Exercise brief → Please return only the lines from the one holding "Instruction: Reply to" through the one holding "Screen dimensions: 1375x868", exactly as they appear in the records below, both ends included.

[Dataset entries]
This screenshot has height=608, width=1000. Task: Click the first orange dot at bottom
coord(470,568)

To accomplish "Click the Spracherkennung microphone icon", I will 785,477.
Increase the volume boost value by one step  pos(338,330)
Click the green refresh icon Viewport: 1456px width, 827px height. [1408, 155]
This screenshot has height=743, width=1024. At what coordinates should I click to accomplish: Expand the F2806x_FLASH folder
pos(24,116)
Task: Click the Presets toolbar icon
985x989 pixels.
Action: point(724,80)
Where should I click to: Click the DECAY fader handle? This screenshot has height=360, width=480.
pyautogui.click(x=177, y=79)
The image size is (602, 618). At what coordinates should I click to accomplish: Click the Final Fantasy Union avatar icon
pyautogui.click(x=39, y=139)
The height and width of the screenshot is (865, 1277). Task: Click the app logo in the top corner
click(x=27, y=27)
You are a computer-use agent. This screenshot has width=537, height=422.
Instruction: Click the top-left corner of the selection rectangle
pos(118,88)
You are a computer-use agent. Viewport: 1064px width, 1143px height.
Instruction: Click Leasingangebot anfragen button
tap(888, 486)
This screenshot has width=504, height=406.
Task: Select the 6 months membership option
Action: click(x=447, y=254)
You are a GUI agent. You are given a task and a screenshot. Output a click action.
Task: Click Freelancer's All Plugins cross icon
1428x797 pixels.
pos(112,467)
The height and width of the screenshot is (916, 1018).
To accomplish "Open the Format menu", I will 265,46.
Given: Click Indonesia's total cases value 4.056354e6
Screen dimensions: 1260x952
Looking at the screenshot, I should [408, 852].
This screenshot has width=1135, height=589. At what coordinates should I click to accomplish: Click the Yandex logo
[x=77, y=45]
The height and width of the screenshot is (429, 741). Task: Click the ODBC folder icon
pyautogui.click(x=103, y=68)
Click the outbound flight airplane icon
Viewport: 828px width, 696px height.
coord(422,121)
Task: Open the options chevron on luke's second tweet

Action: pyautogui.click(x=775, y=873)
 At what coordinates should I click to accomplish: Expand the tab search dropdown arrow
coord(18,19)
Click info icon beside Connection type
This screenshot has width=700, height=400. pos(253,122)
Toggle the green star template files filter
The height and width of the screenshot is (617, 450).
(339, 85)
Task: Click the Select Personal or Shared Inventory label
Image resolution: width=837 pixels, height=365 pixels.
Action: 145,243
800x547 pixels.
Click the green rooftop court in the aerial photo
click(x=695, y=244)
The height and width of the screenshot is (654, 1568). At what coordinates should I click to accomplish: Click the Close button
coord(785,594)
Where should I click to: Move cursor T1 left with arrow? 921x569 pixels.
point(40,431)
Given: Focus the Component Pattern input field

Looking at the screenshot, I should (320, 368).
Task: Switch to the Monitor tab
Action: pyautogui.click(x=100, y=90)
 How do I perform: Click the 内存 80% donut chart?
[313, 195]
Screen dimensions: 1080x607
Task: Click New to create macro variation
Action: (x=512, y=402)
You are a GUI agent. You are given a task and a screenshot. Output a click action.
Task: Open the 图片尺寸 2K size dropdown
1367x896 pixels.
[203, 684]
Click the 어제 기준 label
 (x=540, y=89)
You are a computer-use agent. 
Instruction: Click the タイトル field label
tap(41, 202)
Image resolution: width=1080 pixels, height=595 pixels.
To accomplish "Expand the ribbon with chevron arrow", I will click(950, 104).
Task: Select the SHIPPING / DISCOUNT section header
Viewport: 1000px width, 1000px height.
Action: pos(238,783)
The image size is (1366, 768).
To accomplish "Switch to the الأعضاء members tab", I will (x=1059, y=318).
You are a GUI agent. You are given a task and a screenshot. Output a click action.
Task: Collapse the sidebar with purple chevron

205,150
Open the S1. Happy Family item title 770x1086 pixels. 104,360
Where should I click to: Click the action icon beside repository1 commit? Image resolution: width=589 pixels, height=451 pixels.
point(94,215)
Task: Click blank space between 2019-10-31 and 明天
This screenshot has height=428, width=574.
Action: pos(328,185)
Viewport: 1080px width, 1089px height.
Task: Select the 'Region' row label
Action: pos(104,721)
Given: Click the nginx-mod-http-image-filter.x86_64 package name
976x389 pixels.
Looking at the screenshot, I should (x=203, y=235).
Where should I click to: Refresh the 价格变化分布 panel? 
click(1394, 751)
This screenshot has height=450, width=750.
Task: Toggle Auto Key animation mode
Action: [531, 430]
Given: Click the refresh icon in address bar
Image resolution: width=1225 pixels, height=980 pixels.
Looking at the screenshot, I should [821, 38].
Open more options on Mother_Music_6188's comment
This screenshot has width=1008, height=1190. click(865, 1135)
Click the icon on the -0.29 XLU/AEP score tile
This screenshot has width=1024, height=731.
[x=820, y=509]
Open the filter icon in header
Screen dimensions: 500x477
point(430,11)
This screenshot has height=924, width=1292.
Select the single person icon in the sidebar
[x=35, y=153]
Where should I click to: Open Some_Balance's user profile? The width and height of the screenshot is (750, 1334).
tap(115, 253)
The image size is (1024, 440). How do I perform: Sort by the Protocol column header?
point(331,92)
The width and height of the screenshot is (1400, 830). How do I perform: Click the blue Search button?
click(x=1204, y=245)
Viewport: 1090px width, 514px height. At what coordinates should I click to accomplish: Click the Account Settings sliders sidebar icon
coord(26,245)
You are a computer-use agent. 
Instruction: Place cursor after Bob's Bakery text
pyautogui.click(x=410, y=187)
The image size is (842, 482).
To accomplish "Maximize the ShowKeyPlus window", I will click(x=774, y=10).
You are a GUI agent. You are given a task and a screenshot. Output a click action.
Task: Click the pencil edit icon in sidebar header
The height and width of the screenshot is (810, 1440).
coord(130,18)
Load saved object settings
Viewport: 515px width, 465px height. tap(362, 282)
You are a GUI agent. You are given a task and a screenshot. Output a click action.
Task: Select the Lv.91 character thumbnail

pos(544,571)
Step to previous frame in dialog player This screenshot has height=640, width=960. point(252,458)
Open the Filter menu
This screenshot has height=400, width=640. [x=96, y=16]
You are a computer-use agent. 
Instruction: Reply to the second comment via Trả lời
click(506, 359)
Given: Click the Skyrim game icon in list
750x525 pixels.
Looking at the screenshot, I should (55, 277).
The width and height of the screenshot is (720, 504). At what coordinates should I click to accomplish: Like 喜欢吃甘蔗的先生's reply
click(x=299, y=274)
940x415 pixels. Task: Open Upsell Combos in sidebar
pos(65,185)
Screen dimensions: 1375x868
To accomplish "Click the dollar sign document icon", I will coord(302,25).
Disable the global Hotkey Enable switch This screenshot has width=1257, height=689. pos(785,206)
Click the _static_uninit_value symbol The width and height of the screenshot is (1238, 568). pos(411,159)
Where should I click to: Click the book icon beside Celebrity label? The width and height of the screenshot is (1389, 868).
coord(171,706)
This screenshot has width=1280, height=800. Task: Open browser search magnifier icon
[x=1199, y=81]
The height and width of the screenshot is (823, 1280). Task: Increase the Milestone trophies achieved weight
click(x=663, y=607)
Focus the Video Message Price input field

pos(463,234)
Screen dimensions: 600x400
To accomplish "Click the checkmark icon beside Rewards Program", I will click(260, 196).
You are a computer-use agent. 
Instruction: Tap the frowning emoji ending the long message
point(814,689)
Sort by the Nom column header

Response →
Instruction: Reply to the second comment via Trả lời
click(506, 359)
Given: Click the Skyrim game icon in list
750x525 pixels.
Looking at the screenshot, I should (55, 277).
The width and height of the screenshot is (720, 504). At what coordinates should I click to accomplish: Like 喜欢吃甘蔗的先生's reply
click(x=299, y=274)
940x415 pixels. Task: Open Upsell Combos in sidebar
pos(65,185)
Screen dimensions: 1375x868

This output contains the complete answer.